Pagina:Vico, Giambattista – Il diritto universale, Vol. III, 1936 – BEIC 1961890.djvu/214

Da Wikisource.


VI

DELLA PRESENTE EDIZIONE

Conforme l’esempio dato primamente dal Predari e dal Ferrari, in tutte le edizioni, parziali o integre, del Diritto universale, le quali tutte, salvo quella appunto del Predari, non sono se non ristampe, sovente peggiorate, dell’edizione Ferrari, le Notae vengono via via intercalate, e meglio si direbbe intruse, in quelle pagine e in quelle righe del De uno e del De constantia che il Vico, non senza errori di numerazione e qualche anticipazione o posticipazione, aveva indicate in principio di ciascuna nota. Da che, fra altri, tre inconvenienti. 11 primo, che le Notae perdono del tutto il loro carattere intrinseco di nuova redazione del Diritto universale, ispirata a concetti direttivi sensibilmente progrediti. Il secondo, che la frequente discrepanza, precisamente di concetti direttivi, fra il testo e la nota correlativa induce piú d’una volta il lettore a supporre contradizioni lá dove si tratta, in realtá, di progresso di pensiero. Il terzo, che siffatta rifusione o giustaposizione delle Notae accentua l’antididascalismo, il disordine, la mancanza d’euritmia e, insomma, i molti e gravi difetti di esposizione che, dal Diritto universale in poi, caratterizzano le opere vichiane; introduce, specie quando le Notae abbiano carattere ed estensione di dissertationes, cunei sconcissimi; e, con tutto ciò, concorre a distrarre troppo spesso e troppo a lungo l’attenzione del lettore, a fargli perdere troppo spesso e troppo a lungo il filo d’un discorso non sempre chiaro e, conseguentemente, a svogliarlo da una lettura giá per se stessa difficile e faticosa.

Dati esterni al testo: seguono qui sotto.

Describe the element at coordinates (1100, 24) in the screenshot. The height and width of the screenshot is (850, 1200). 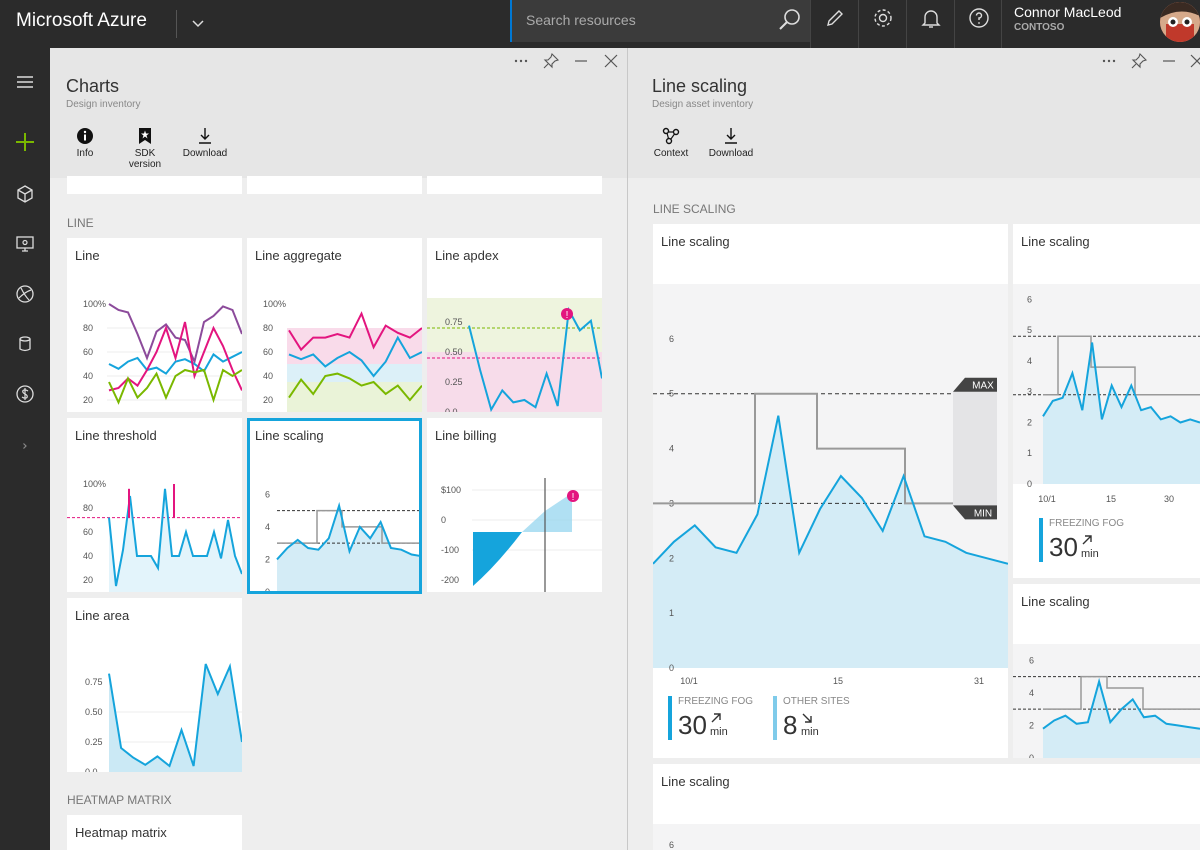
I see `user-menu: Connor MacLeod CONTOSO` at that location.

Dei due editori sopramentovati, che, in continua lite tra loro, non mancarono di polemizzare anche a codesto riguardo, colui che peccò meno fu il Predari, il quale, se non altro, si propose1 di distinguere, di tra le Notae, le «aggiunte» dalle «rettificazioni» e d’inserire quelle nel testo e dare queste a piè di pagina, salvo poi, nell’esecuzione, a dimenticare sovente siffatto proposito, che

  1. Cfr. nella sua citata edizione, p. 404.